鬱病とセロトニン、トリプトファンとの関係

アミノ酸の一種であるトリプトファンは、脳内においてセロトニンを生成します。トリプトファンは必須アミノ酸であるため、人間の体内では合成できない成分です。そのため食物として摂取する必要があります。トリプトファンを多く含む食品では肉や大豆といったものがありますが、大豆の場合、肉の半分程度しか含有されていません。最近話題となっている鬱病患者では脳内に存在するセロトニン量が不足していると言われています。セロトニンは神経伝達物質のひとつで、神経細胞から伝わった刺激を次の神経細胞へ伝える重要な役目を担っています。シナプスは神経の末端部分の空間のことを言いますが、神経刺激がこのシナプスへ接近すると、そこに存在するセロトニンがシナプスへ放たれます。セロトニンはその先にある次の神経の受容体に結合して、その刺激を伝え、神経末端に存在する輸送体によって再び元の場所に戻ります。その際、多くのセロトニンが壊れて失います。鬱病患者では、このセロトニンの量が少ないと考えられているため、最近ではこの輸送体による再吸収を阻害する薬が治療に使われています。これは再吸収させないことで、シナプス中に存在するセロトニン量を増やすことを目的にしたものです。
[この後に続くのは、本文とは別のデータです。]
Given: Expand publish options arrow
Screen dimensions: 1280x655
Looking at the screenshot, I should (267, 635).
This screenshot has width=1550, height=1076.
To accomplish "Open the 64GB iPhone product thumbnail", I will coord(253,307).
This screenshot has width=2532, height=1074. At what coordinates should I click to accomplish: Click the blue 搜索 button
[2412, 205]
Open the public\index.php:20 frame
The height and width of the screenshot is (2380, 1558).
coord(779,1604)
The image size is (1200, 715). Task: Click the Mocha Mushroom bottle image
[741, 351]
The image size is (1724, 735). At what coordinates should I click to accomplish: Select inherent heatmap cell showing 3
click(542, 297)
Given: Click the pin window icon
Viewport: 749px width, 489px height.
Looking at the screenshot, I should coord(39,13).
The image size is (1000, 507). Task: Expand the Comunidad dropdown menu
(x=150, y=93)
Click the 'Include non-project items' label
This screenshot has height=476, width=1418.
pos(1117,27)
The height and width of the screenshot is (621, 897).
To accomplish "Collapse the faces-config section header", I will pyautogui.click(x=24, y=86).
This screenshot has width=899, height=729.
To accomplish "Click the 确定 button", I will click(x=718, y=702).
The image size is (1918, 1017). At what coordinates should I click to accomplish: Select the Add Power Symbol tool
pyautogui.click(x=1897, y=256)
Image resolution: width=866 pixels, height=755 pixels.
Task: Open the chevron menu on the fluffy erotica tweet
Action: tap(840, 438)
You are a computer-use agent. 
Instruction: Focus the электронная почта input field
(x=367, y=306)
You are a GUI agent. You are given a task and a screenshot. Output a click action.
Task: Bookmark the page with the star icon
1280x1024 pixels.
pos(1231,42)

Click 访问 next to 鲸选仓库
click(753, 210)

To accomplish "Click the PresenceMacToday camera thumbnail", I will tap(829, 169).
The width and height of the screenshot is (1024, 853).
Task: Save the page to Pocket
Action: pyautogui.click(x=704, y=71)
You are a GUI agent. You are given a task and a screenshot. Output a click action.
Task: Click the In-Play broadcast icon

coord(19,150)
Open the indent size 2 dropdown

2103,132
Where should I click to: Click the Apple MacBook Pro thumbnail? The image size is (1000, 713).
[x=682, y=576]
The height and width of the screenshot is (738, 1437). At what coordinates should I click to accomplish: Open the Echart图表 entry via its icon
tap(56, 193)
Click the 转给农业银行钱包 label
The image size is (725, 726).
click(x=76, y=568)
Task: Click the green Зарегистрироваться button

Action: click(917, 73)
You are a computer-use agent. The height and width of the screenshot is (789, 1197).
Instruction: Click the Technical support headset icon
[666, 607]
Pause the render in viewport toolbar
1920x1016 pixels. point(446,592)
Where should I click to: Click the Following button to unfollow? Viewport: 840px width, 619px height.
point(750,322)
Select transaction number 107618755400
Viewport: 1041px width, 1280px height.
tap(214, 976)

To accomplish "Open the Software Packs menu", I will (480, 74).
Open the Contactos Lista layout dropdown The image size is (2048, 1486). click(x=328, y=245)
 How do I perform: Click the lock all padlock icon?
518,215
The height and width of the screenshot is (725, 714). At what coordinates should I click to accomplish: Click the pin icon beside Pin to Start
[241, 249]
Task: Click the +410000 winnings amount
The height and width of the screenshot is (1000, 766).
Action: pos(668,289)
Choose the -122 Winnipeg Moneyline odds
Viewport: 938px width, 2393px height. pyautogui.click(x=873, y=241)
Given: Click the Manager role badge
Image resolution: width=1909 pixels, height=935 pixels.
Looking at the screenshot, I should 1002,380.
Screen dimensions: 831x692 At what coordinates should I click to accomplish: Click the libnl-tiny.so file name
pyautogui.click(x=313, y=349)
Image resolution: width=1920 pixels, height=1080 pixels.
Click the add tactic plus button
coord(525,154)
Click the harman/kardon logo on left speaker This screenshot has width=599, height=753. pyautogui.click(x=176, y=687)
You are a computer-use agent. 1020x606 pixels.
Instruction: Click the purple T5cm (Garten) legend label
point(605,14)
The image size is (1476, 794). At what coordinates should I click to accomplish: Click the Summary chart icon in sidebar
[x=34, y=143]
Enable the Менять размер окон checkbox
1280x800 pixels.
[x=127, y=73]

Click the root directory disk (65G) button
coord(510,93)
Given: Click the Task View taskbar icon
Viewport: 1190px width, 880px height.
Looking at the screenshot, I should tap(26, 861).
輸送体は、細胞内へ物質を運搬する役目をもつ物質です。尚、セロトニンの量を実際に増やすには、必須アミノ酸であるトリプトファンが必要になってきます。また、このトリプトファンが脳内へ移動するのに輸送体が必要で、この輸送体は他のアミノ酸でも同じものを使います。その際、トリプトファンより他のアミノ酸が優先されますので、トリプトファンはなかなか脳内へ移動できません。ところがブドウ糖の摂取によって血中にインスリンが分泌されだすと、他のアミノ酸は細胞内へ吸収されてしまいますので、残ったトリプトファンがここで輸送体によって脳内へ移動していきます。